Why I shaved off my hair and then why I didn’t

To me, Kali Ma the Hindu goddess represents destruction. What comes to mind in association with her is smoke lingering in bombed out buildings, immolation, and implosion. This may sound intense, and it is, but those of us who have worked with Kali know everything that is done is done in love. She clears out space so that the new and better can arise in our lives. She is the goddess of The Tower card in The Tarot. The bridge has been burned and there’s no going back. I found myself in the grips of Kali’s medicine when I canceled my month long trip to Germany a week before I was supposed to leave. The months I had spent dreaming about being ushered around a foreign country condensed into a poisonous smog. The air raid sirens were ringing in my head and the thought, “Now what?”
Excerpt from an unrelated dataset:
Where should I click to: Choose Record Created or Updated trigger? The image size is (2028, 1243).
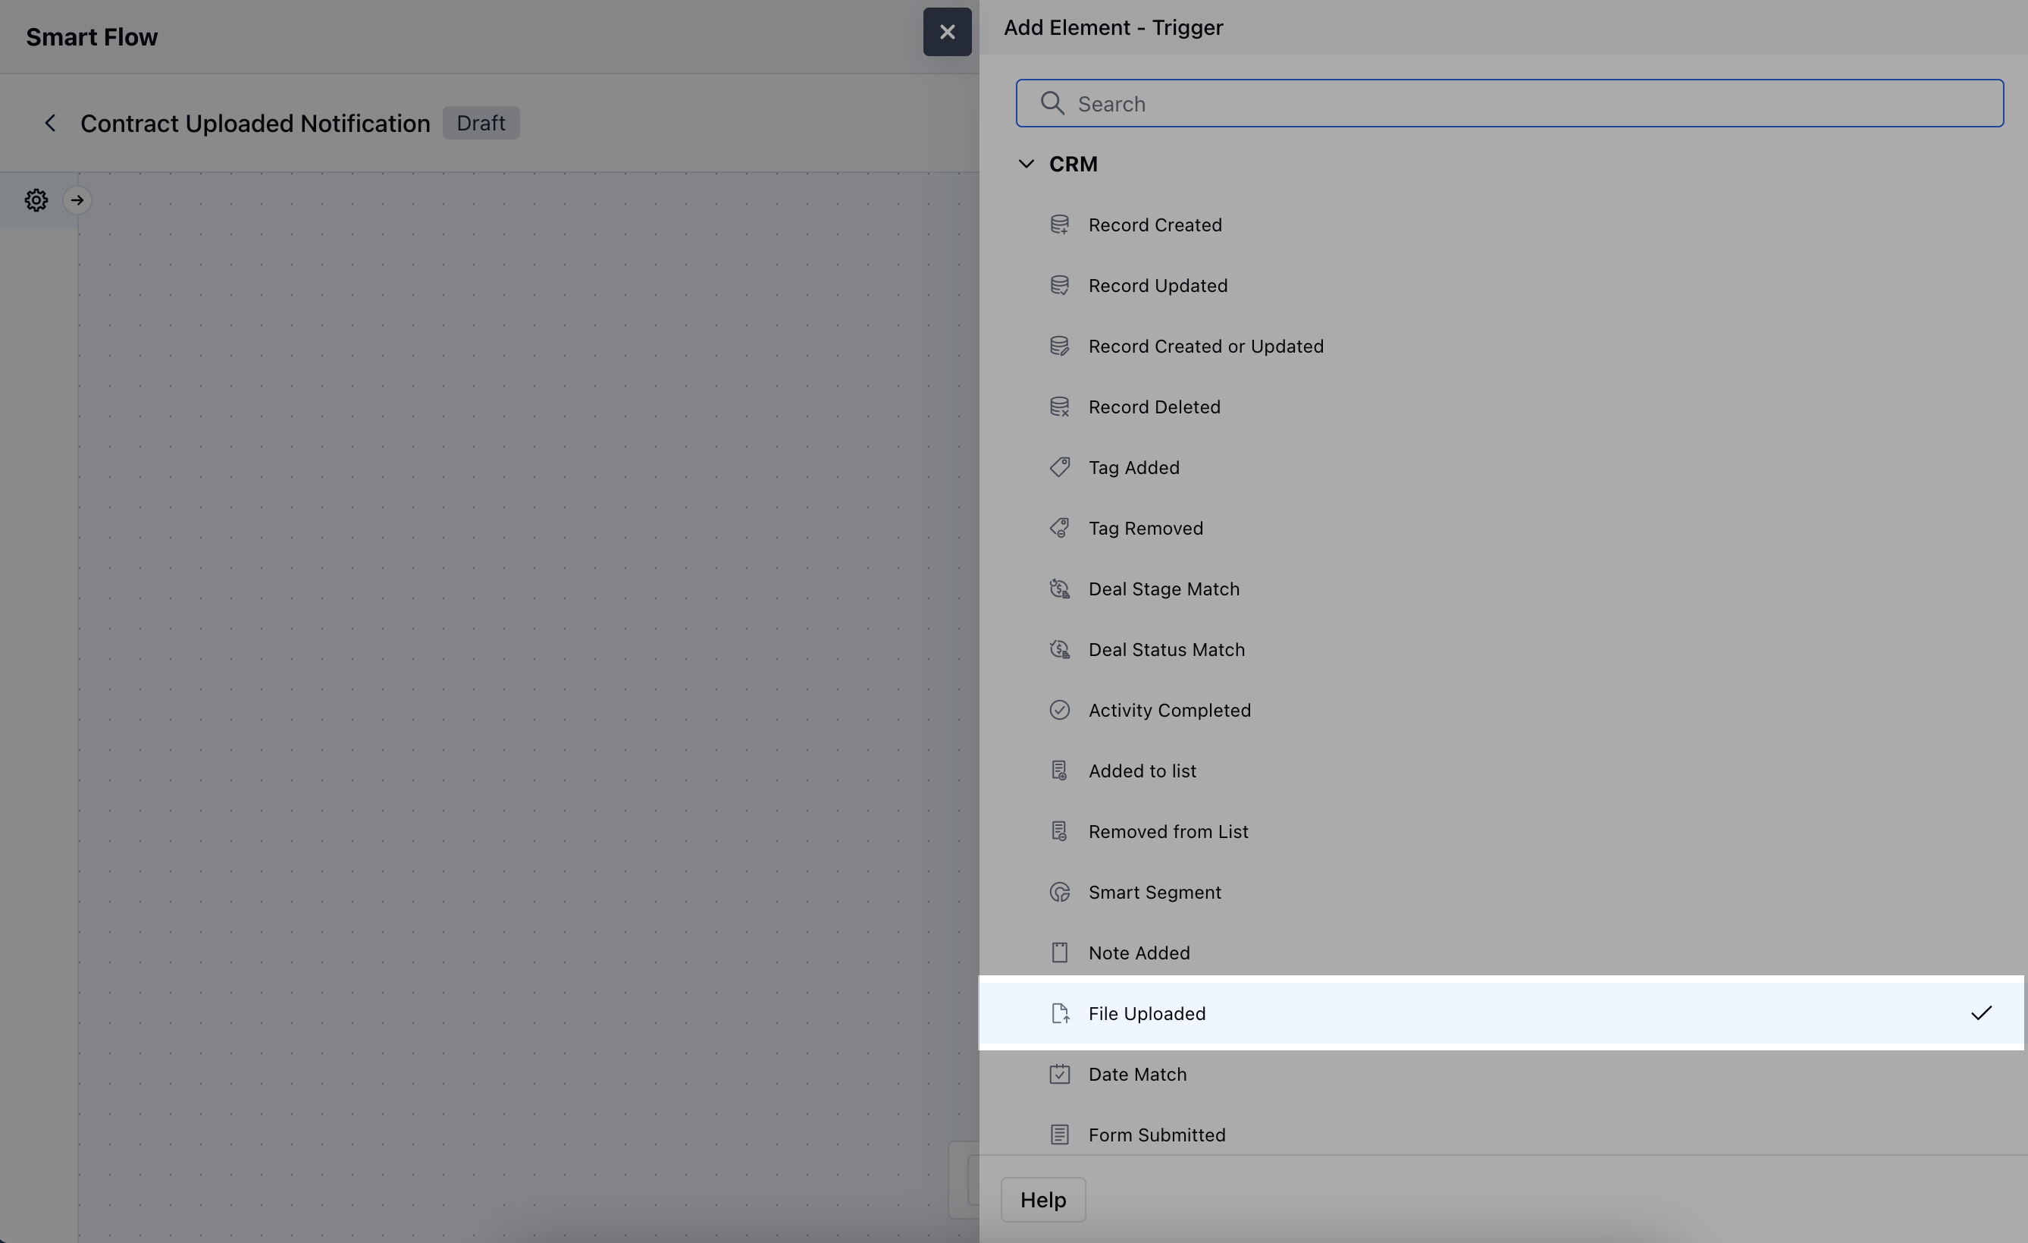[x=1206, y=347]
Our hair is infused with our essence. It captures who we are at a snapshot in time and unlike the flesh it doesn’t decay.

As a symbol of release I decided to shave my head as an act of reclamation. A shedding on the identification of with body as who I truly am. A middle finger in the face of society’s ideals of femininity. The hair on our heads can represent ideas and I needed to radically break with my old mode of thinking for the new ideas to sprout. An external symbol of casting off the old identity and the emergence of something new.

The breaking away from the past was a necessary step in my process in order not to be consumed by the grief. About 2 years after shaving my head I started thinking about cutting my hair for the first time since the shave and returning to my spunky, short-haired look.

Then a download dropped in: my desire to cut my hair was symbolic of my desire to cut myself out from my past. The time had come to go back to the past and clean up face what I had been running from. To voluntarily feel what I had been unable or unwilling to feel. My hair had grown and so had I and I was ready to set into the arena transmutation. So instead of cutting my hair, I decided to dye the ends blue, the color of peace.

So much of healing comes from holding the past versions of yourself with unconditional love and compassion. In seeing the pain and saying, “I’m strong enough now to witness you in your suffering and love you through it.”